Here’s the deal…a great mentor and colleague told me today…”Tara, you are onto something here, because it is easy to convince people they need to take the time for themselves, but it is hard to convince them that they deserve it!” How true is that!? When did it become selfish to take care of yourself!?

And here’s the biggest shift I have experienced throughout all of this…I DON’T CARE ANYMORE WHAT OTHER PEOPLE THINK! Hello, my name is Tara, I am 35 years old, and it took me 35 years to finally stop worrying about other people’s opinions of me…another flaw of mine, I am a HUGE people pleaser. But no more! I have begun living my life for myself, my amazing boys, my sexy husband, and the family and friends who encourage and truly support me, because they are what I care about most in this world…and it feels AMAZING!

So…THE WHY…why did I start this blog? I wanted to make a place that was only about things that bring “the happy”…no negativity here folks…just a one stop shop to all the feels! Be leisurely in your life, take the time…whether it’s 20 minutes or 2 hours…do something that makes you smile…it truly is as simple as it sounds, and I am here to get you started!!

 

14 thoughts on “The Why…

  1. Tara, I love your message and I know you’re going to be an inspiration to many women. I’m so glad to see you following your dreams and passions. Everyone deserves some ME time. I look forward to many more blogs to come. Cheers to following your dreams…. Love you Sis!

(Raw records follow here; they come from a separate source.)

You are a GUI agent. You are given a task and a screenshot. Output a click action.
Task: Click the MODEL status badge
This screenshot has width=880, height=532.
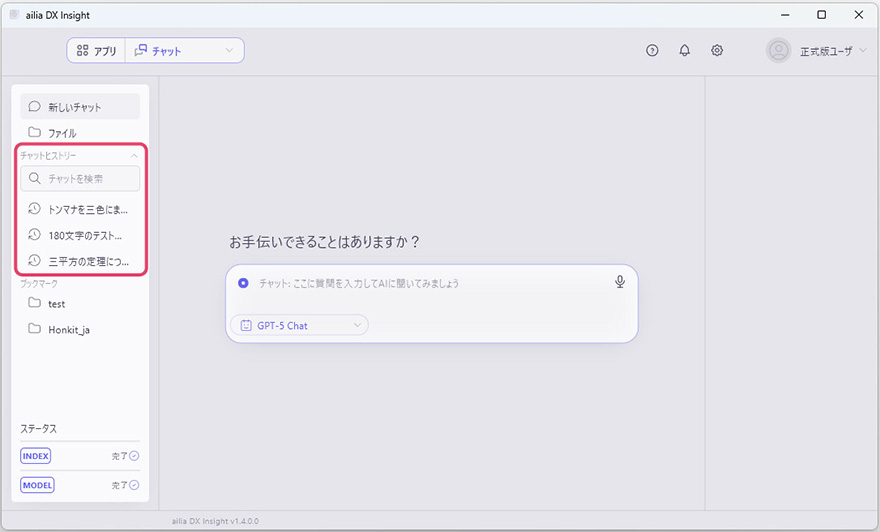coord(37,485)
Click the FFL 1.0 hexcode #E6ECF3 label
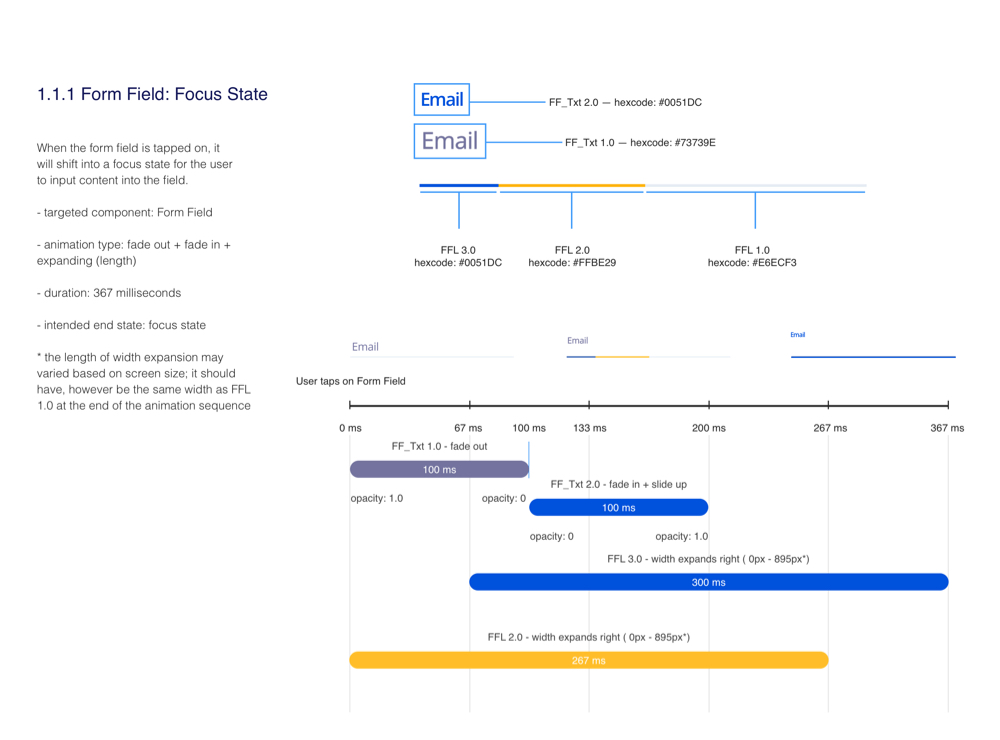This screenshot has height=740, width=1000. click(x=752, y=257)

  2. This is amazing!!! I love it!
    I can’t wait to read more. You may not realize it but we have more in common than you know sister lol

  3. Seriously cuz??? This is the best. You had me on the first sentence. I’ll be 54 next week and I’m just now realizing who I am. I always thought I knew but I didn’t know wholeheartedly. I’m finding out now what you are realizing at 35. Joey is 25 and out of the house and I still want to be a stay-at-home mom. HAHA…to Annie…my sweet doggie. LOL Love you and I’m so proud of you. I can’t wait to keep reading. Can’t wait for the novel.

    1. Thanks Mick!! I think that learning who you are is an on-going journey…I hope that you continue to pleasantly surprise yourself as you explore what it means to be an empty-nester! Love you!

  4. Omg…its like you took the words right out of my mouth. Like being just a shell of yourself, lost my shine, feeling selfish because of your hard journey to parenthood. I’m so excited for you Tara! And I’m excited to follow along and read more. 🙂

    1. Thank you so much!! I appreciate your input, and I am so glad that I have written something that others can relate to…it’s always a little soul-baring when you just lay it all out there!!